* **Data to examine**
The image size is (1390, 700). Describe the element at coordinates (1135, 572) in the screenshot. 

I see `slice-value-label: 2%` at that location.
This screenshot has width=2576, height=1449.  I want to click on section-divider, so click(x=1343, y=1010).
==
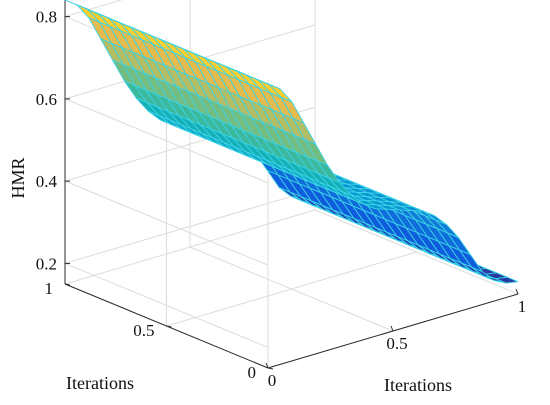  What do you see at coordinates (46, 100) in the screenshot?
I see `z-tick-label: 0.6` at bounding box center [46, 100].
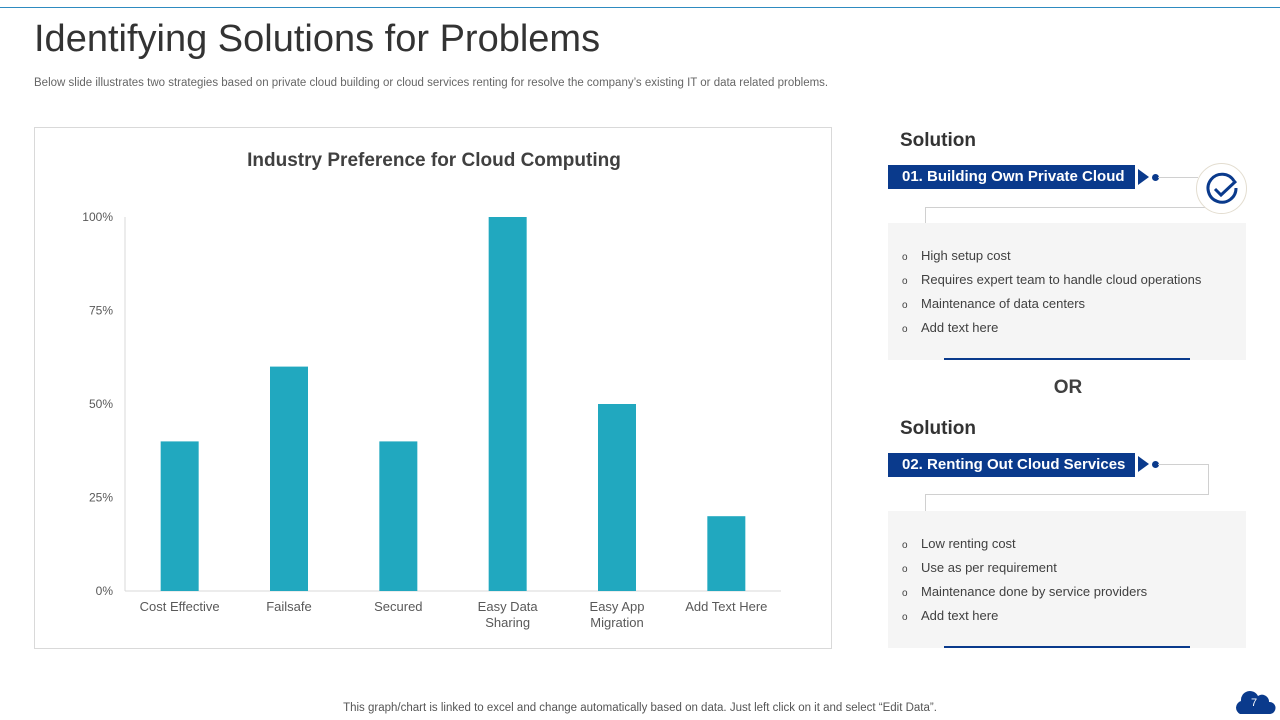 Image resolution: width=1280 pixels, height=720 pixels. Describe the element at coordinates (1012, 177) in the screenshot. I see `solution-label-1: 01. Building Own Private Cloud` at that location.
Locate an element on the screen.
---
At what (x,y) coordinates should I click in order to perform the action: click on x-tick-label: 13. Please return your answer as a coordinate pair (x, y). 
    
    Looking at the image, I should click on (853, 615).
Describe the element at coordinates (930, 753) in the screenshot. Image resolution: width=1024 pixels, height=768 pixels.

* **Task description**
Please copy the entries starting with the line that contains "The image size" and going on through the line that contains "This screenshot has", keeping each line exactly as it appears.

* **Response box**
The image size is (1390, 700). Describe the element at coordinates (1135, 572) in the screenshot. 

I see `slice-value-label: 2%` at that location.
This screenshot has width=2576, height=1449.  I want to click on section-divider, so click(x=1343, y=1010).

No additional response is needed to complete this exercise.